Stored data: Begin

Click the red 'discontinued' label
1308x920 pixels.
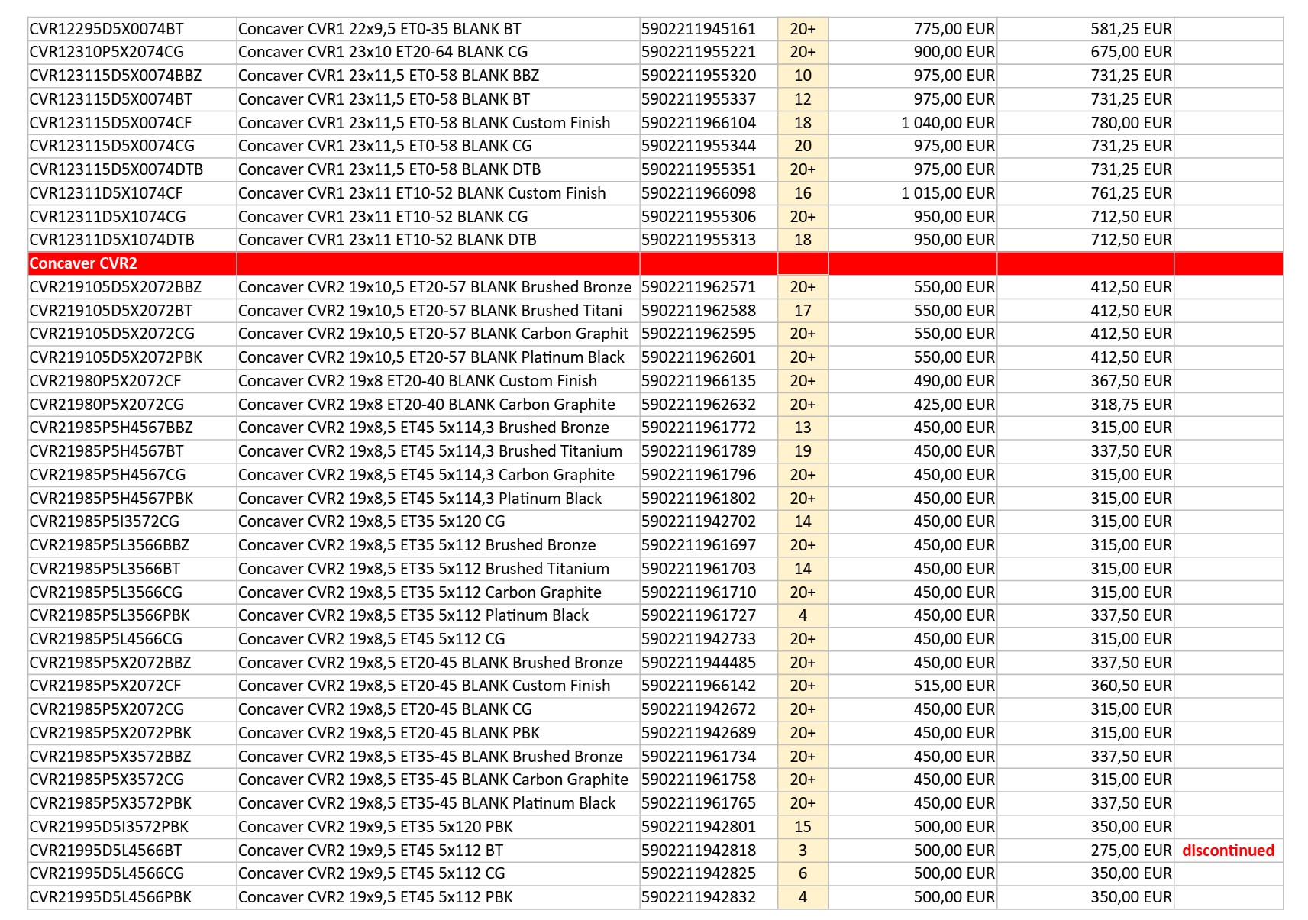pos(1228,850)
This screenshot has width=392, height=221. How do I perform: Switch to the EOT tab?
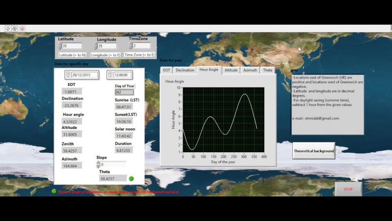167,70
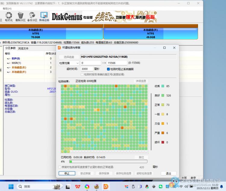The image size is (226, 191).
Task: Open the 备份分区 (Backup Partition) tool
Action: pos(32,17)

Stored data: End
Stored data: Begin

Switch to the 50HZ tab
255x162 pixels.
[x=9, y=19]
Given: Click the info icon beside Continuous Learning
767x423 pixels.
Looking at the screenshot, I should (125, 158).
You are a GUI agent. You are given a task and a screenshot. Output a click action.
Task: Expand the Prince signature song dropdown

Stored data: End

Work item
Of the entries above, repeat exactly the lines from the line with "767x423 pixels." through the line with "Task: Expand the", both of them included.

Response to the task
767x423 pixels.
Looking at the screenshot, I should (125, 158).
You are a GUI agent. You are given a task and a screenshot. Output a click action.
Task: Expand the Prince signature song dropdown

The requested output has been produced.